It took Pashman three years and $10,000 to turn Cascatelli into reality.
Pashman – who details his full journey through the five-part series “Mission: ImPASTable” – told me that inventing a form of pasta was much more difficult than expected.
“I had assumed that the reason there wasn’t more innovation in pasta shapes was that the world of Italian food and pasta was too attached to tradition, and I think that’s part of the explanation,” he said. “But it turns out that the machinery involved also has limitations.”

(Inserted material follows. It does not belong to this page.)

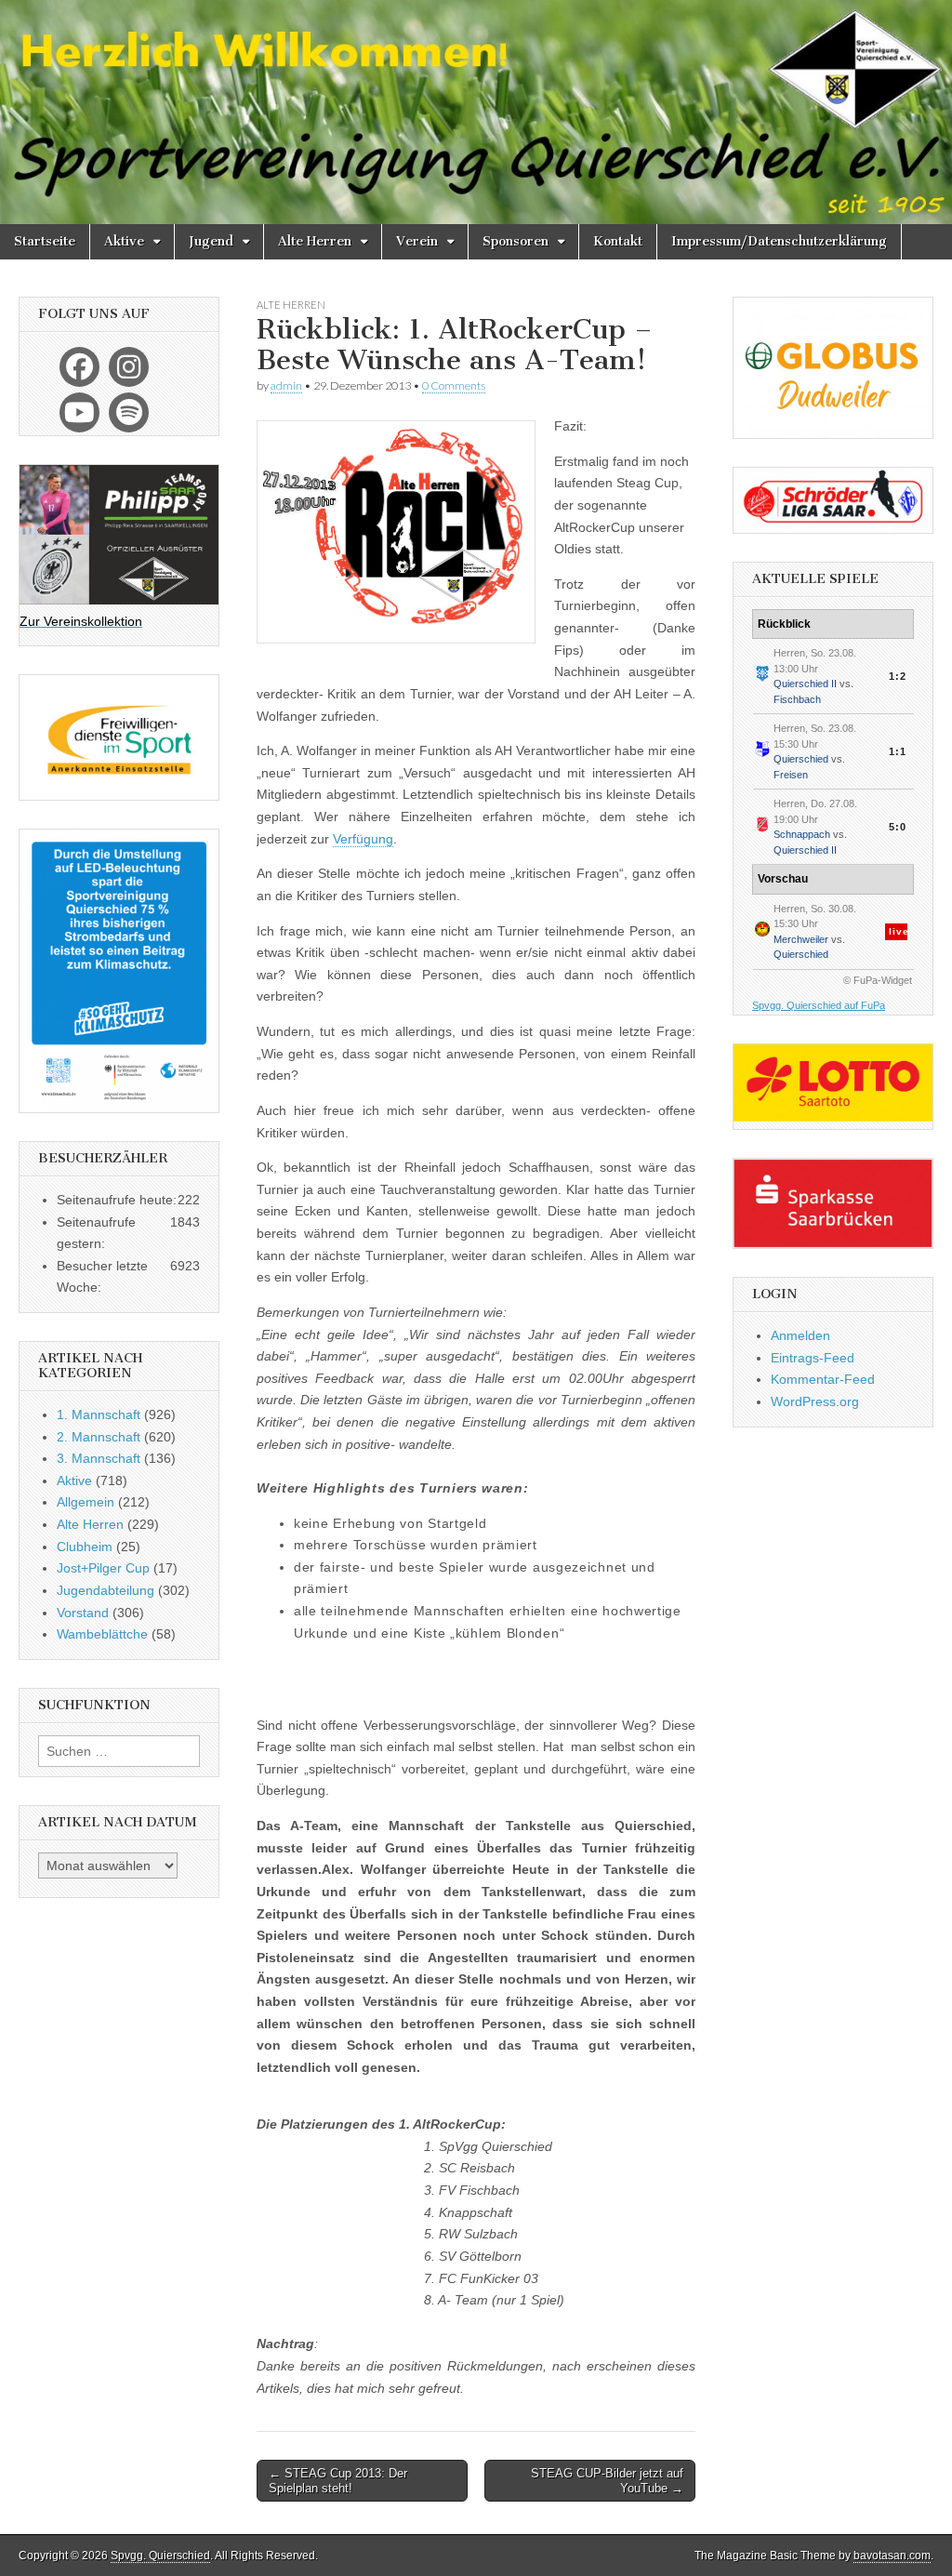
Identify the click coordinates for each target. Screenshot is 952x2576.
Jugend (211, 241)
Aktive (124, 241)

And it wasn’t exactly easy selling people his pasta dream. Pashman first had to influence America’s only remaining pasta dye maker – which was already busy working for Kraft and Campbell’s. Then he had to find a pasta company to partner with, and many said no before he got lucky with Sfoglinia New York-based artisan pasta company, in January 2020.
As they spent 16 months testing different forms, along with numerous COVID delays, Pashman sometimes wondered if he had dreamed too big.
“There were certain times when I said to my producer, ‘Listen, we decided to tell a great story. If I can’t make a good pasta shape, then everything will crash and burn, but it could still be a good story,” he recalls.
But cascatelli – named after the Italian word for “little waterfalls” – was finally ready for its introduction to the world in March 2021. And, to Pashman’s surprise, everyone wanted a piece of the new pasta.